(WORK INSTRUCTIONS) Put every line of the material below into a JSON list of strings, one string per line. Skip blank lines and leave the pictures out.

(MATERIAL TO PROCESS)
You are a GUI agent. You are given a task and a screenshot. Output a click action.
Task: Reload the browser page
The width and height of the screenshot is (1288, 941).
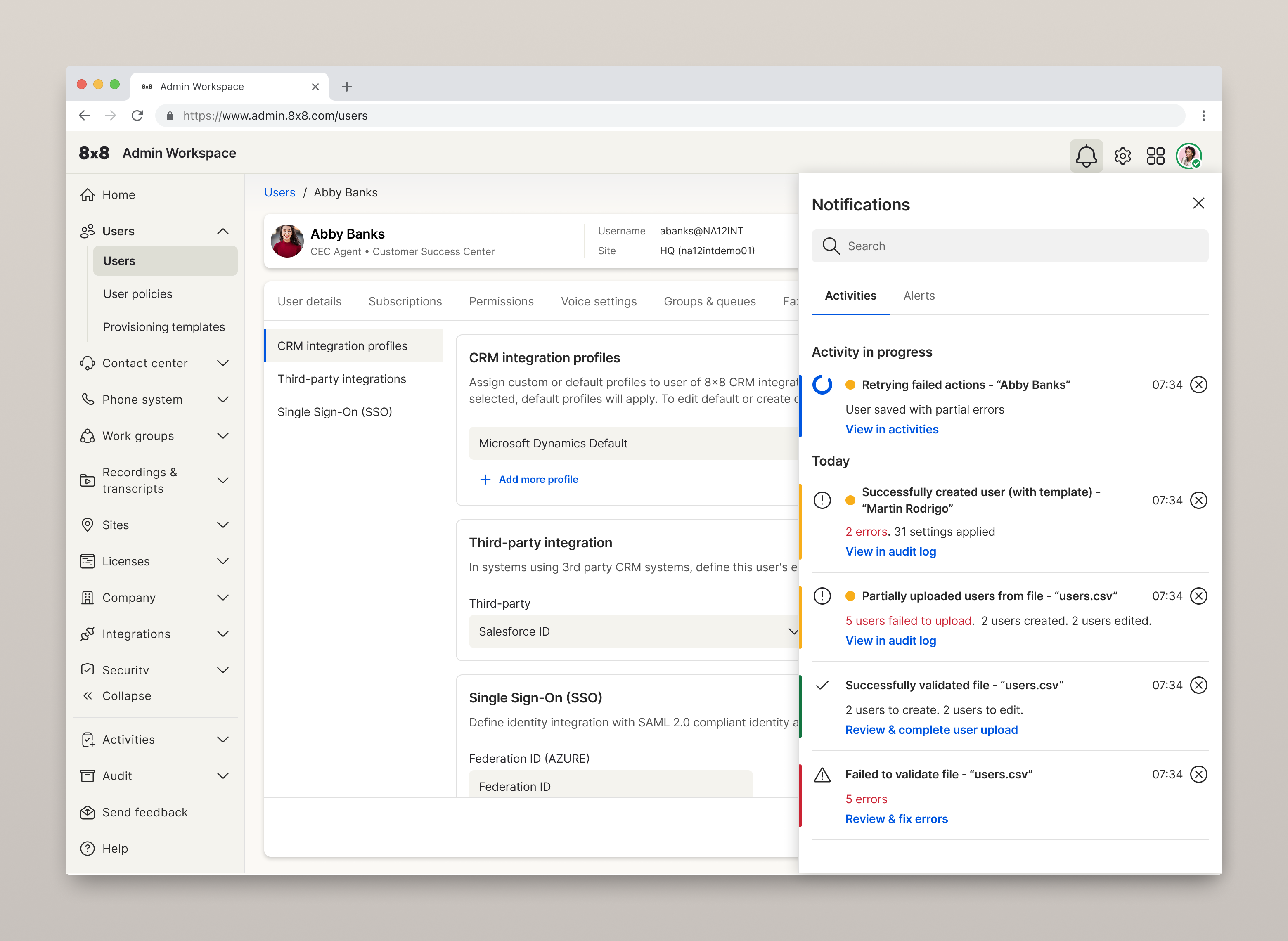coord(137,116)
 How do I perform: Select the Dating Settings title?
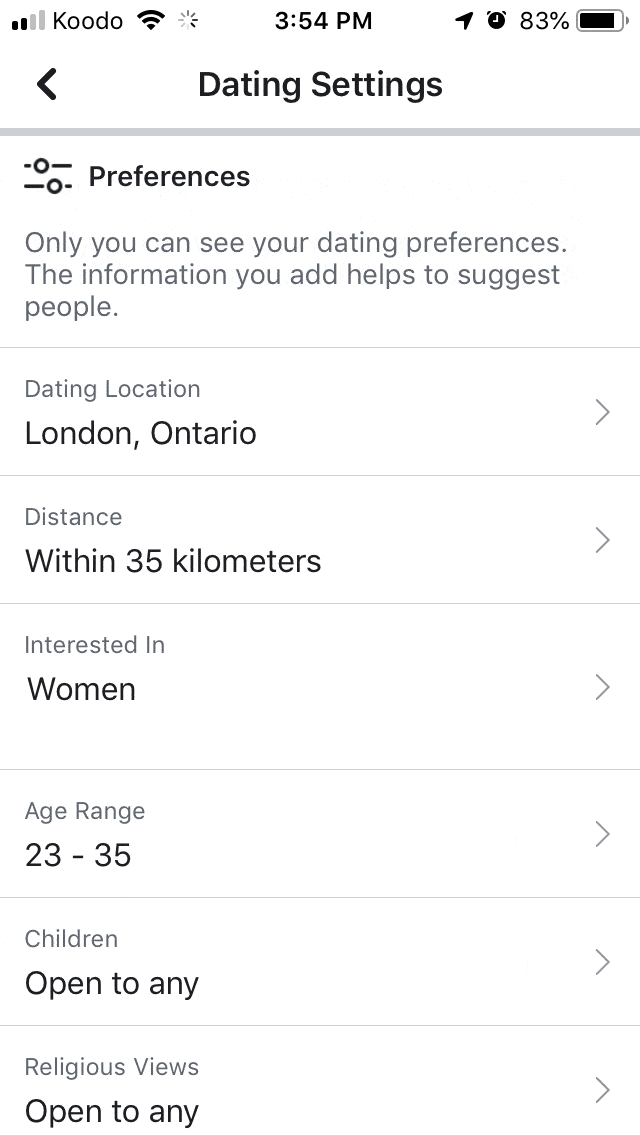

(RESULT)
[
  "You are a GUI agent. You are given a task and a screenshot. Output a click action.",
  "Task: Reload the browser page",
  "The width and height of the screenshot is (1288, 941).",
  "coord(137,116)",
  " How do I perform: Select the Dating Settings title?"
]